Ces dernières années, Oxygen Forensics a cherché à se distancer de ses origines moscovites. Elle a enregistré son entreprise en Virginie en 2013. Le cofondateur et PDG d’Oxygen à l’époque, Oleg Fedorov, a déclaré à Forbes qu’il voulait rester à l’écart des questions géopolitiques.
Depuis lors, M. Fedorov et son partenaire commercial M. Davydov ont pris leurs distances par rapport à Oxygen Forensics et à MKO, et n’occupent plus aucun rôle dans ces deux entreprises. Oxygen Forensics est désormais dirigée par Lee Reiber, un ancien enquêteur de la police de Boise. La directrice générale de MKO, qui était auparavant directrice du marketing de l’entreprise, est Gutman Olga Vasilevna.
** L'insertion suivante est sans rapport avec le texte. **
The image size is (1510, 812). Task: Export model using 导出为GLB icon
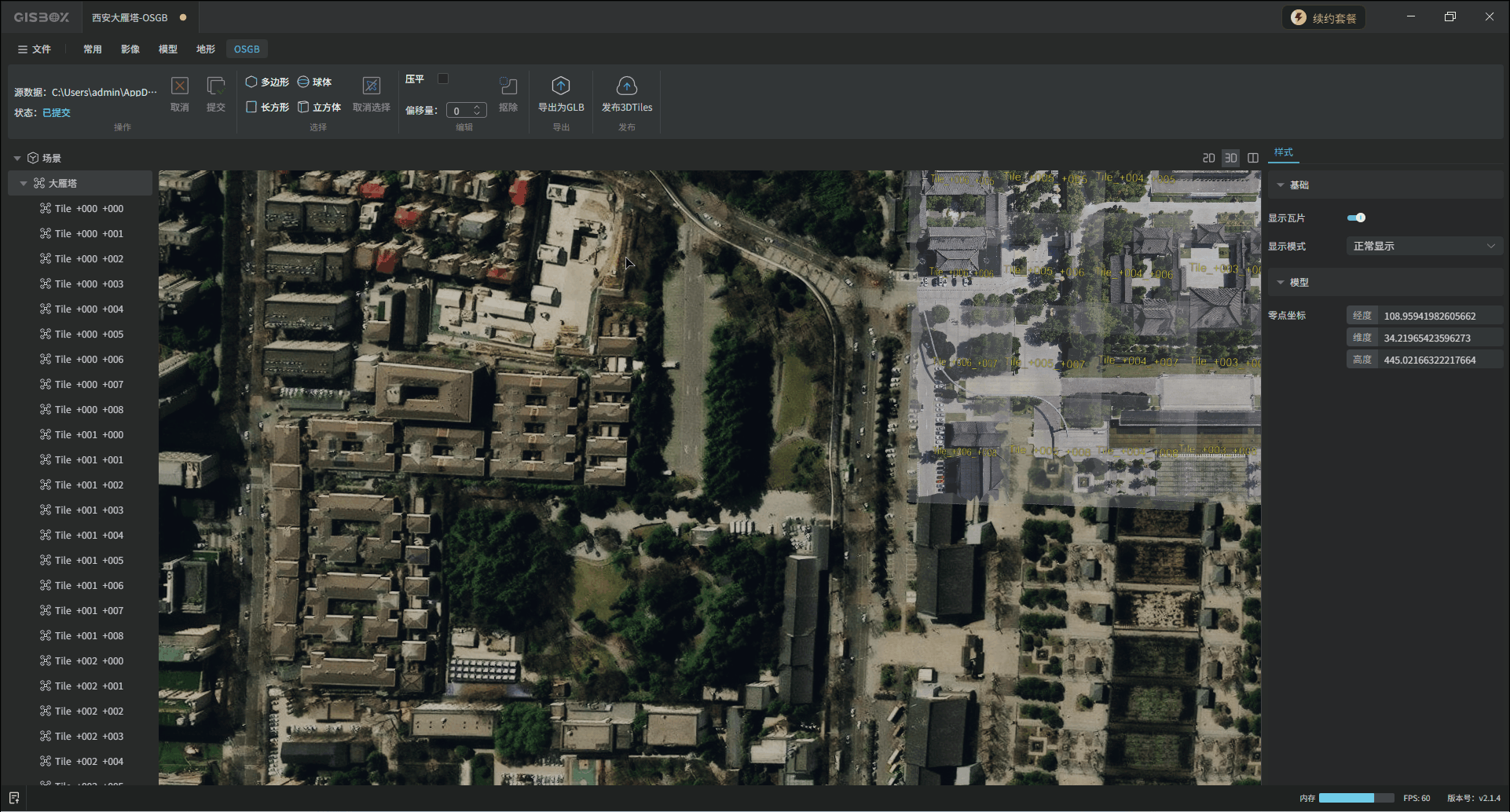pyautogui.click(x=560, y=86)
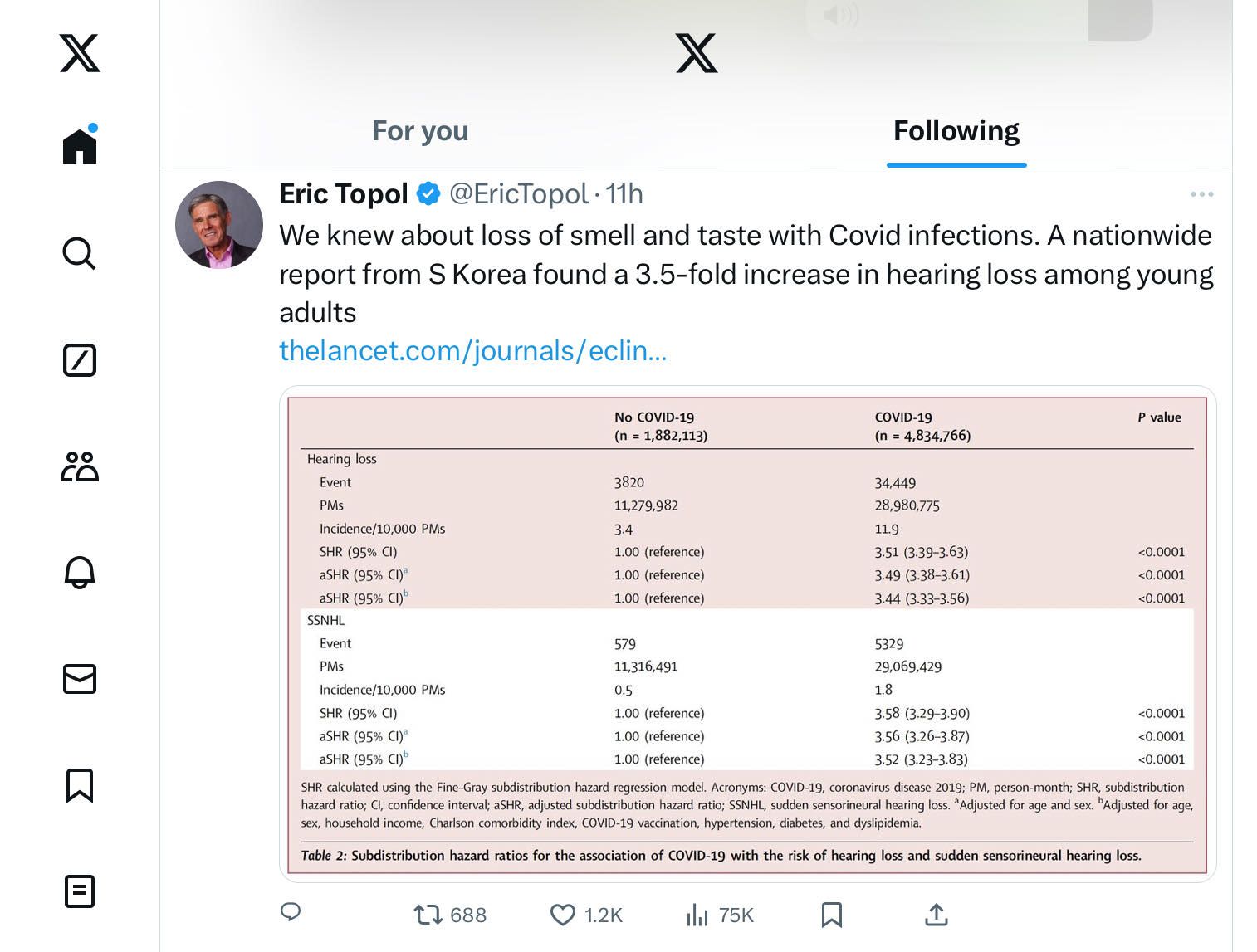Open the post's more options menu
The image size is (1257, 952).
(x=1201, y=194)
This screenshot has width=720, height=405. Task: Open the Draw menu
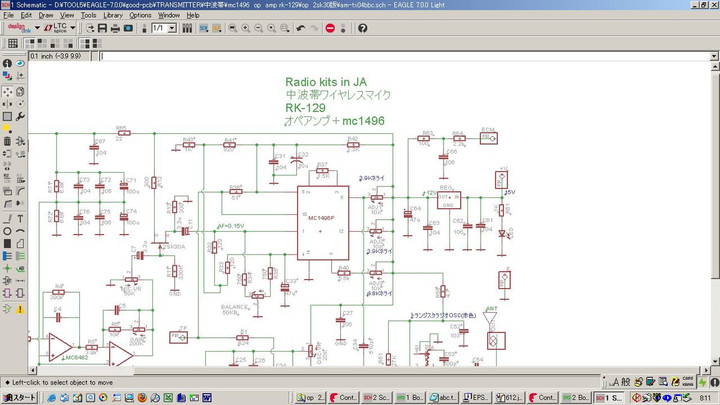point(44,15)
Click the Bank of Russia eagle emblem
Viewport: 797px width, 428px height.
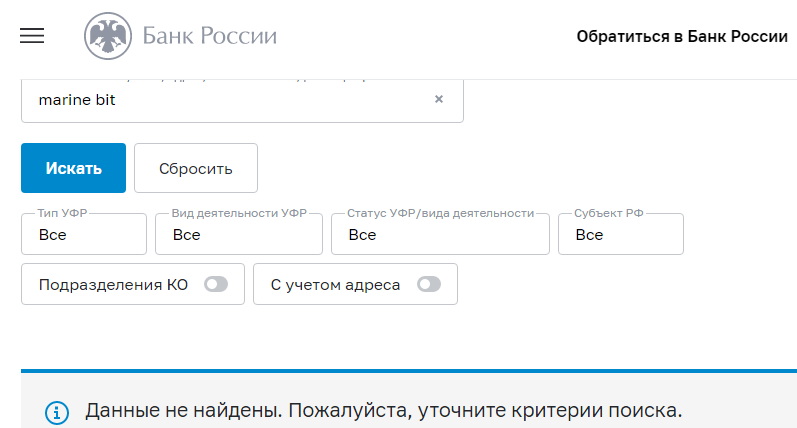pos(105,37)
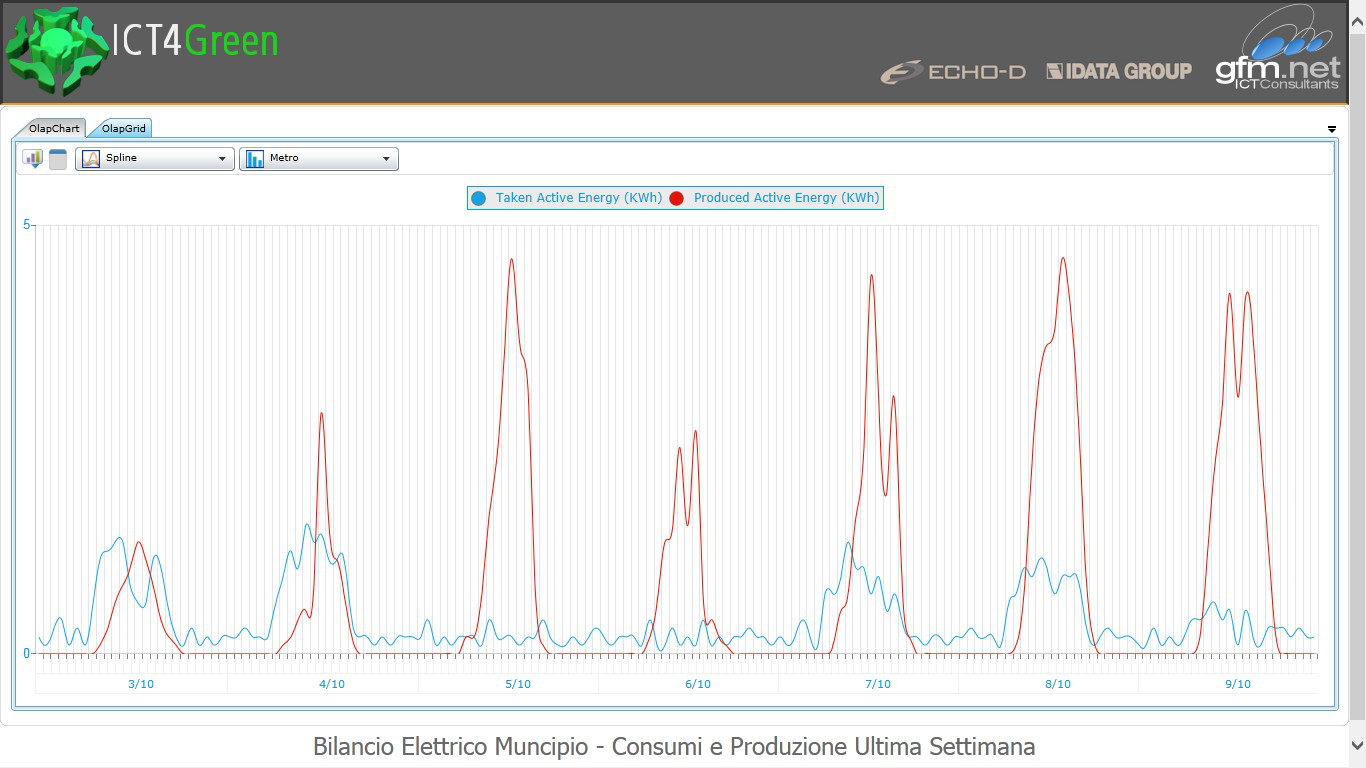The image size is (1366, 768).
Task: Click the ICT4Green green logo
Action: point(56,50)
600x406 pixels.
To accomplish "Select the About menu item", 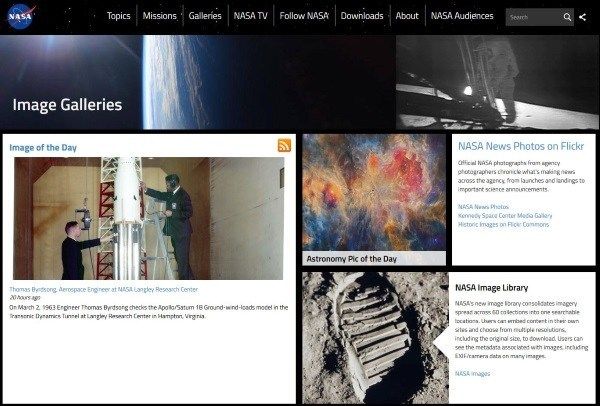I will [407, 16].
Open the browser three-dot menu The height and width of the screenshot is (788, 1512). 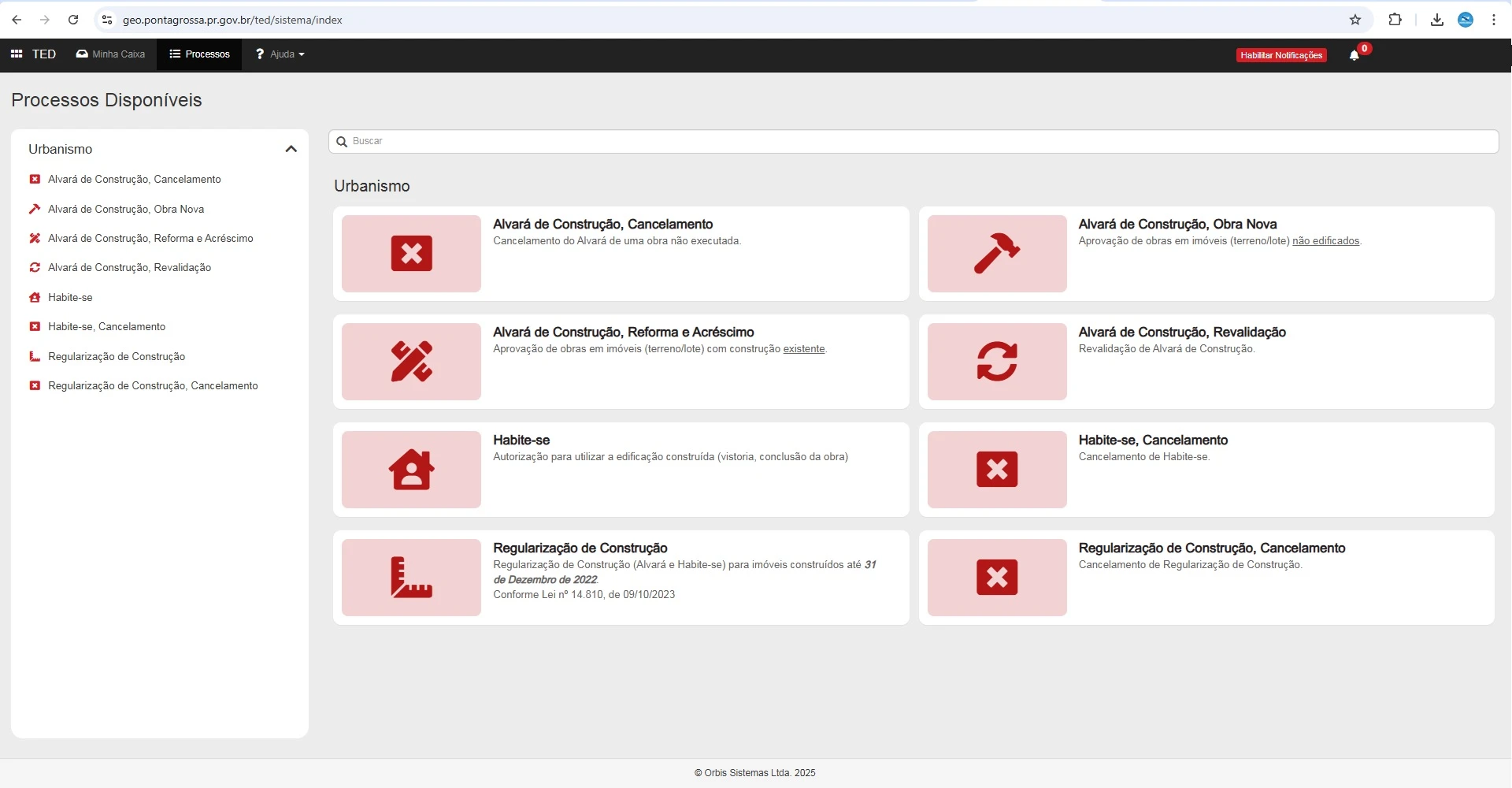[x=1493, y=20]
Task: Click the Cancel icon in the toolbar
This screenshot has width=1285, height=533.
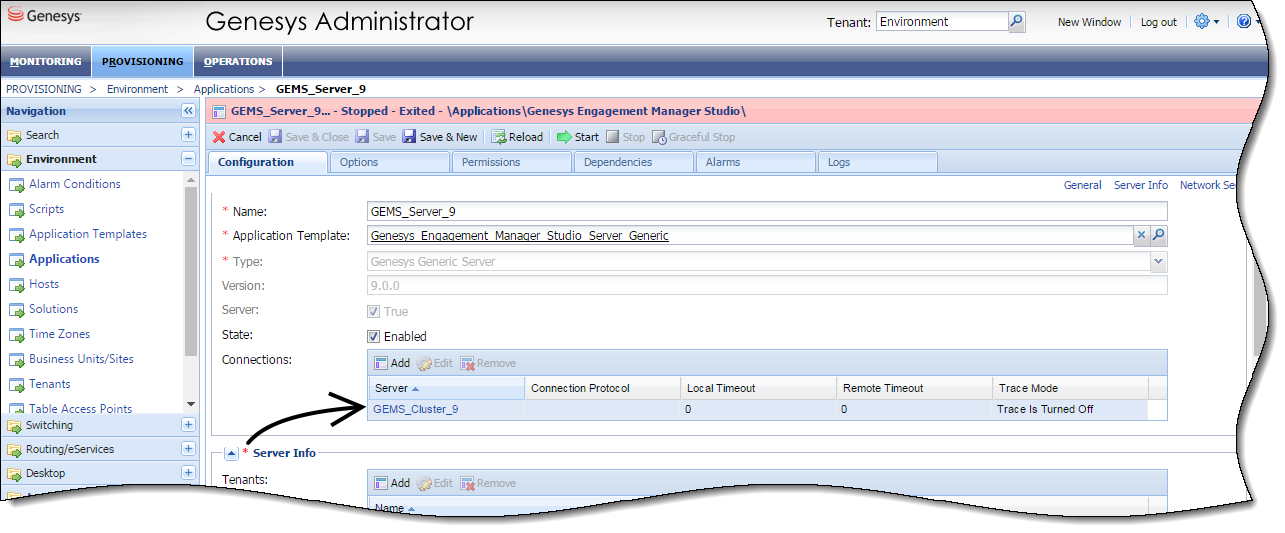Action: 219,137
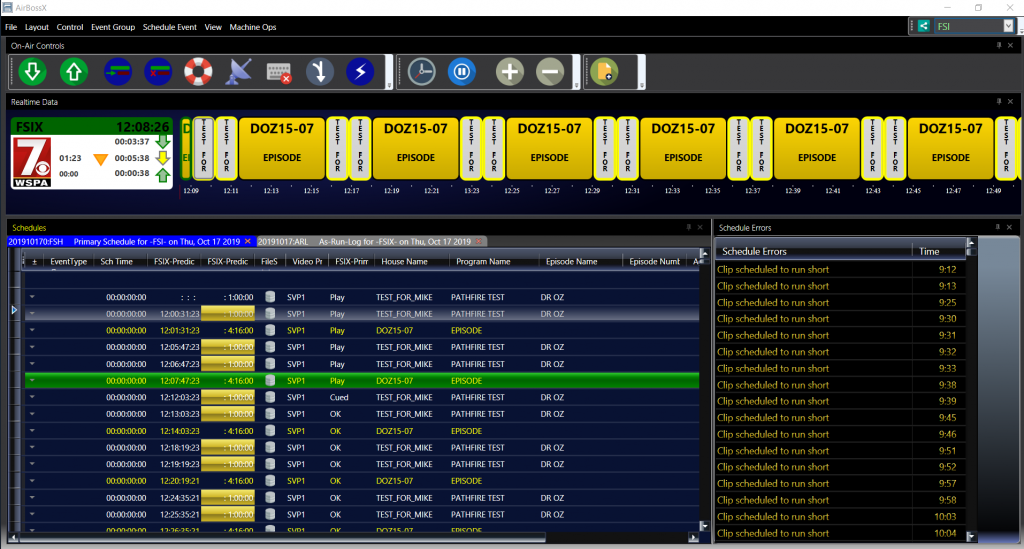The height and width of the screenshot is (549, 1024).
Task: Open the Schedule Event menu
Action: [169, 27]
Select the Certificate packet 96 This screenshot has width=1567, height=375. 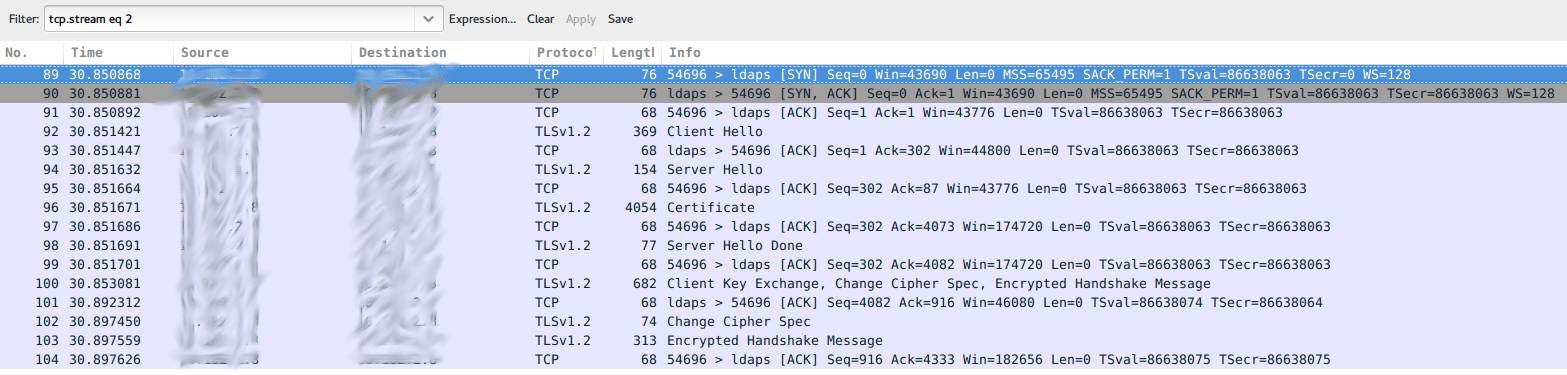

Forbes a trouvé au moins un lien qui subsiste entre Oxygen Forensics et la Russie. L’entreprise possède une entité enregistrée à Chypre – Oxygen Forensics Limited – dont le directeur est Maksim Vialkov, un Russe qui a enregistré plusieurs sites web consacrés à la criminalistique en utilisant son numéro de téléphone russe. Maksim Vialkov était l’un des directeurs des activités américaines d’Oxygen Forensics jusqu’en février de cette année, date à laquelle il a été retiré des registres de la société.
Selon un récent rapport du Consortium international des journalistes d’investigation, Chypre est devenue une plaque tournante pour les entreprises spécialisées dans le piratage de téléphones pour le compte de gouvernements, en grande partie en raison de son manque de contrôle sur les technologies d’espionnage.